An Idaho man falsely confessed to a 1996 rape and murder.

Update 04:45 p.m. 07.17.2019

On Wednesday, an Idaho judge dismissed all charges against Christopher Tapp, who was wrongfully convicted in the 1996 rape and murder of 18-year-old Angie Dodge. “I’m thankful I’ve been given this second chance at life,” Tapp said during the hearing, according to the East Idaho News. “I’ve wasted 20 years of my life for something I never did.”

Original story

It started as a way to trace family history. It evolved into a tool to help solve decades-old cold cases. Now, for apparently the first time, a genealogy database is expected to lead to charges being dropped against an Idaho man convicted in a decades-old rape and murder case.

There is “clear and convincing evidence” that Christopher Tapp, who served 20 years in prison, was wrongfully convicted in the 1996 killing of 18-year-old Angie Dodge, Bonneville County Prosecutor Daniel Clark wrote in a court filing last week.

On Wednesday, at a hearing in an Idaho Falls courtroom, a judge is expected to grant Clark’s motion to dismiss the case against Tapp, officially clearing his name.

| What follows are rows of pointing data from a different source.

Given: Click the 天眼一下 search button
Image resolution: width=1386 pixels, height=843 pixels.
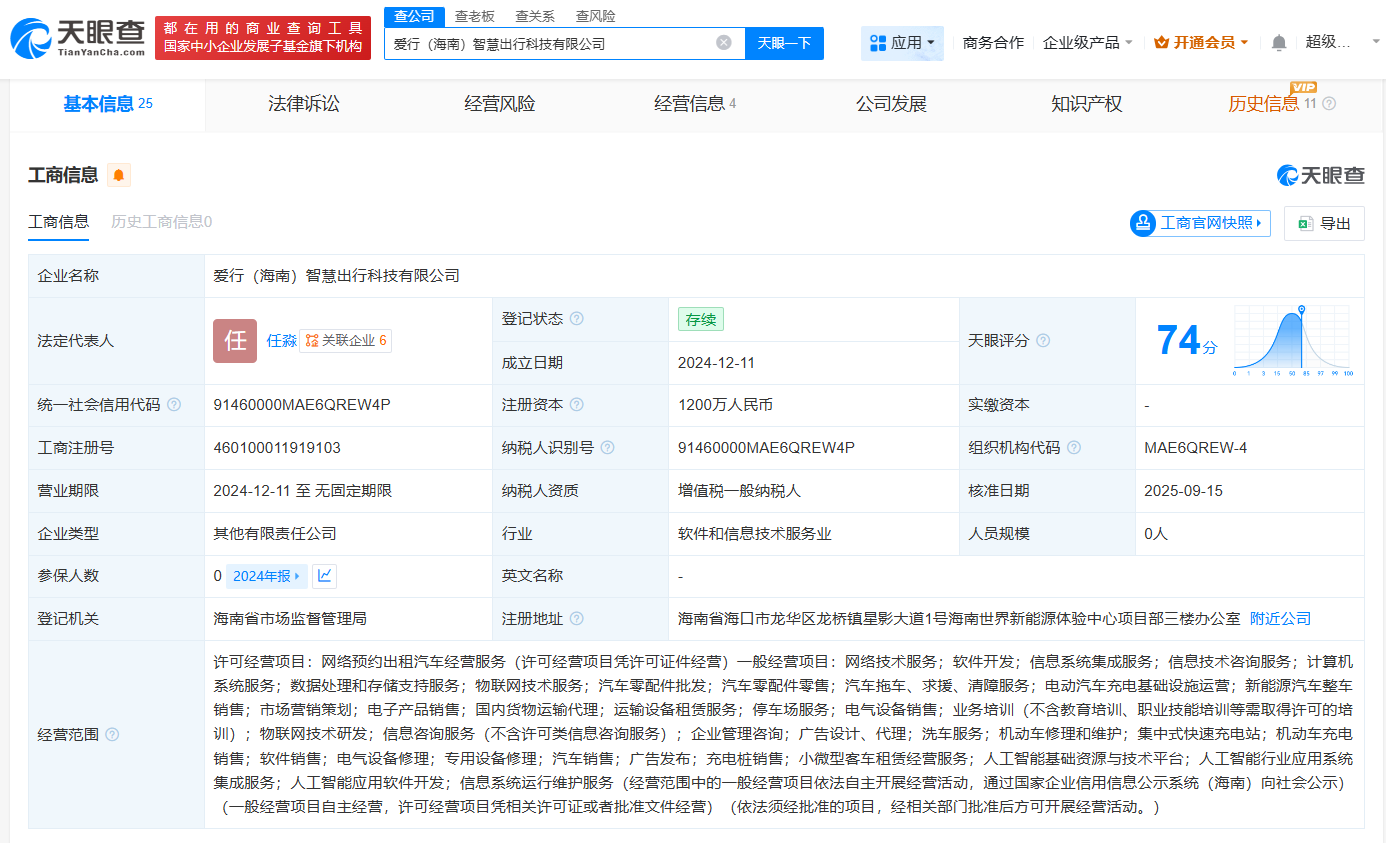Looking at the screenshot, I should 784,42.
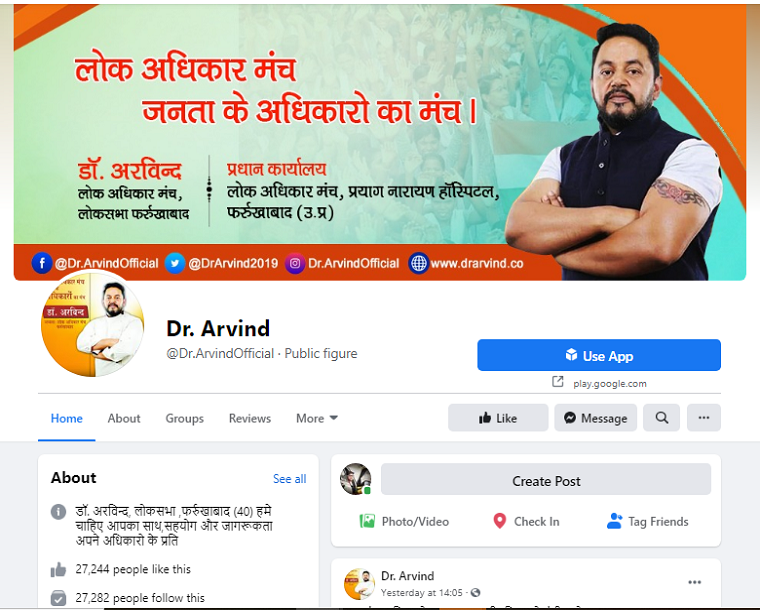Open the page options three-dot button
This screenshot has height=610, width=760.
(x=704, y=418)
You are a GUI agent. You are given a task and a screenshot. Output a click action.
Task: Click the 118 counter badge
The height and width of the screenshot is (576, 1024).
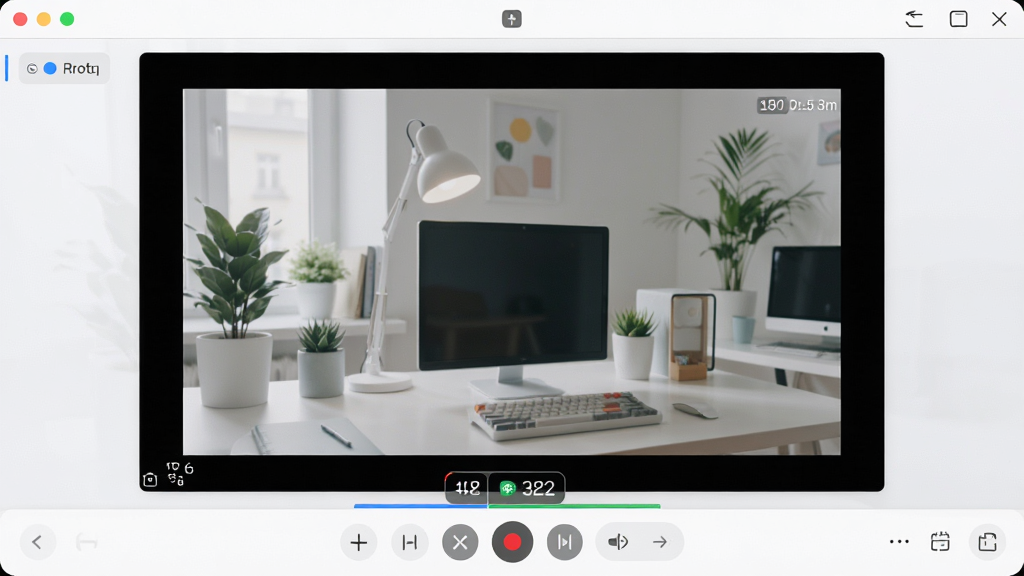467,488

Angie Dodge, 18, was killed in 1996.  Her mother insisted that a genetic genealogist analyze DNA evidence in the case.

Angie Dodge, 18, was killed in 1996. Her mother insisted that a genetic genealogist analyze DNA evidence in the case.

The hearing is the result of years of effort by legal advocacy groups that investigate potential wrongful convictions, including the Idaho Innocence Project. Tapp’s lawyers and others working on his behalf had long pointed to police tactics that they said had been used to coerce him into a false confession.

But the persistence of Carol Dodge, the victim’s mother, was most instrumental, says almost anyone familiar with the case. She worked for decades to get justice for her only daughter even if it meant freeing the man she once believed was involved in killing her.

It was Dodge who insisted that a genetic genealogist analyze DNA evidence in the case, eventually finding a link to another man, Brian Leigh Dripps Sr. After confessing to the killing, Dripps was charged in the rape and murder in May. In an interview, Idaho Falls Police Chief Bryce Johnson said police believe Dripps acted alone.

Genetic genealogy⁠ allows law enforcement to compare DNA evidence found at crime scenes to personal DNA that individuals have tested through commercial services such as 23andMe or Ancestry.com and then have uploaded to a third-party database, such as GEDmatch. Using these comparisons, investigators attempt to map a suspect’s family tree. The technique gained national attention after it helped law enforcement identify a suspect in the notorious Golden State Killer case. Since then, the practice has also generated controversy surrounding the privacy of genetic data.

Tapp’s case, which his lawyers say is the first of its kind, makes clear that genetic genealogy will “play a pivotal role in the future of identifying people who have been wrongfully convicted,” said Vanessa Potkin, the director of post-conviction litigation at the Innocence Project, a national nonprofit organization that has assisted Tapp.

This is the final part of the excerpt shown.